Zulkifli menjelaskan, sawah petani tidak terairi akibat sumber air kering. Sungai juga sudah kering sejak dua pekan lalu.

"Tidak ada air sama sekali. Irigasi tidak teraliri air karena sungainya juga mengering. Kondisi sangat merepotkan kami, apalagi hujan pun tidak turun," tambah Zulkifli.

Menurut Zulkifli, tanaman padinya yang berumur hampir dua bulan harus segera mendapatkan aliran air. Jika dibiarkan terus kekringan, tanaman padinya dipastikan gagal panen.

"Dua minggu lalu masih bisa pompa air dari irigasi. Tetapi, sekarang tidak ada lagi air. Sedangkan sawah harus terus basah. Jika tidak, padi akan puso," jelasnya.

Zulkifli meminta pemerintah membangun embung dan sumber air lainnya agar petanian di Aceh Besar bisa mencapai dua kali tanam setahun.

Terpisah, Kepala Dinas Pertanian Aceh Besar Tarmizi mengaku telah menanggulangi kekeringan yang melanda Aceh Besar. Namun, kekeringan parah masih melanda kawasan sawah tadah hujan.

"Sebenarnya kekerigan ini bukan hanya di wilayah Aceh Besar, tapi seluruh Aceh. Pak bupati juga sudah ngecek langsung. Jadi, sebenarnya ini musim tanam jagung karena tidak ada air," jelasnya.

Tarmizi menambahkan, pemerintah Aceh Besar hanya menargetkan penanaman padi di musim kedua tahun ini, hanya berkisar 18.000 hektare. Setelah pengecekan, ternyata petani yang menanam padi mencapai 20.000 hektare. Sehingga, kebutuhan air tidak mencukupi.

"Apalagi kawasan yang mengalami kekeringan itu jauh dari jangakauan waduk dan sungai," lanjutnya.

Guna meminimalisir kegagalan panen sejumlah petani di Aceh Besar, Tarmizi berkoodinasi dengan personel babinsa dan Keujruen Blang (tetua desa yang mengatur pembagian aliran air sawah) untuk melakukan pembagian air di sejumlah titik sumber air. "Kami akan melakukan pembagian air, sehingga semua kebagian dan air bisa dimanfaatkan," lanjutnya.

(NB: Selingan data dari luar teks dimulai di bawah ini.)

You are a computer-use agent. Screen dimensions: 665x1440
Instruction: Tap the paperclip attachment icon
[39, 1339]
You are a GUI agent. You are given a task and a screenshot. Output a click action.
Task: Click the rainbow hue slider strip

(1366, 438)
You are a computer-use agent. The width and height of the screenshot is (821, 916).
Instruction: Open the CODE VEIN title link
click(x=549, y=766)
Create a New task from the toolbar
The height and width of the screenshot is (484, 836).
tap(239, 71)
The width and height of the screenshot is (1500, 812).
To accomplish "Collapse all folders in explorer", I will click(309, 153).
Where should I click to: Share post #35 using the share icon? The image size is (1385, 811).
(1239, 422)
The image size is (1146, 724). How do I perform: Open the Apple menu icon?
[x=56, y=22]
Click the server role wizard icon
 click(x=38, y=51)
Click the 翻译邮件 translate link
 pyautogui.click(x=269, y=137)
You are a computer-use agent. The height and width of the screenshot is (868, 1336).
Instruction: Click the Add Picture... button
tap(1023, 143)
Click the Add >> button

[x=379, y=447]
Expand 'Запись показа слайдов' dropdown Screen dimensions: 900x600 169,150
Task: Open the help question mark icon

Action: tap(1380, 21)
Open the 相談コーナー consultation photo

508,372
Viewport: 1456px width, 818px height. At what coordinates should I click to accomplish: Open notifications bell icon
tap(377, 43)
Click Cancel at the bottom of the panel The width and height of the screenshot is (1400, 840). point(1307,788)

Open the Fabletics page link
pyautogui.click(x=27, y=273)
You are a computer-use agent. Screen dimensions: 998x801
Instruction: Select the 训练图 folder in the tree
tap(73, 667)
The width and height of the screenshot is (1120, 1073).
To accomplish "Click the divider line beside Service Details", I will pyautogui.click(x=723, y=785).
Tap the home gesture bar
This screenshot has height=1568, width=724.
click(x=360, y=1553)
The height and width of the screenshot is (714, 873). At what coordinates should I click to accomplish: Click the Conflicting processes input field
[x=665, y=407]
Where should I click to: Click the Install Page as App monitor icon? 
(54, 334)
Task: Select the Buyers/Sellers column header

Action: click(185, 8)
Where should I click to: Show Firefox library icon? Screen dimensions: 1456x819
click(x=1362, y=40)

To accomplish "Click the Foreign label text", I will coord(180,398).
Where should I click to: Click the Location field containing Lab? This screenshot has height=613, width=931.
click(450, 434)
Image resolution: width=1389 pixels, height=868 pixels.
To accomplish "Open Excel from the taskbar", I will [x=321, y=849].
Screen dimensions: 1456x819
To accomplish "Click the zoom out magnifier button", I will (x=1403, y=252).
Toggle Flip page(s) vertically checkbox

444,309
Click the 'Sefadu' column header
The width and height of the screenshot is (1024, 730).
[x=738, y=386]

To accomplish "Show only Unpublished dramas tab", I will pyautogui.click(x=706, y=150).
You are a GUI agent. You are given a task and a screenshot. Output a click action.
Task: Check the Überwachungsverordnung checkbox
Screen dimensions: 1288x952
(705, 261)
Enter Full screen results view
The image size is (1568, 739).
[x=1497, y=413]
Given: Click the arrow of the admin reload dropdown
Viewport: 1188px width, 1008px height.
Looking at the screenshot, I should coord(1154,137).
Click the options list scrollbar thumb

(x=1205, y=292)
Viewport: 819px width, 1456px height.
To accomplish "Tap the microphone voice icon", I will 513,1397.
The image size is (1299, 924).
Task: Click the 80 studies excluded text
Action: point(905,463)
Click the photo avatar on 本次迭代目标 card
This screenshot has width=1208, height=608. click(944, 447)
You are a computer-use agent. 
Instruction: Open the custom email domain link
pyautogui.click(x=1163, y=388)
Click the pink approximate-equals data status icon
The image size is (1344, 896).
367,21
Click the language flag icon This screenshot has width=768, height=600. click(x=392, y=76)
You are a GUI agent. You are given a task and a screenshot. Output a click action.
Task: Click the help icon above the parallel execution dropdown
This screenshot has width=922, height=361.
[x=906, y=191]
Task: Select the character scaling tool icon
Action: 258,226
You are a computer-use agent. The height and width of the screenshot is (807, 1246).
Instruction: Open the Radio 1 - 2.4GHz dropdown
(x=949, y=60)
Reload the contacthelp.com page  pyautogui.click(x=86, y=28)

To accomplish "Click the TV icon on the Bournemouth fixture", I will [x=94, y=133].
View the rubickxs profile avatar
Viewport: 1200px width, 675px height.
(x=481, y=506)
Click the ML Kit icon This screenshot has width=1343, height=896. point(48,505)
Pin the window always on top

Pemerintah Aceh Besar juga akan menyalurkan bantuan bibit bagi ratusan hektare sawah yang gagal panen akibat kemarau panjang. "Pak bupati sudah perintahkan, nanti dibantu bibit dan pupuk bagi petani yang mengalami puso dan gagal panen. Agar mereka bisa bergerak lagi," terangnya.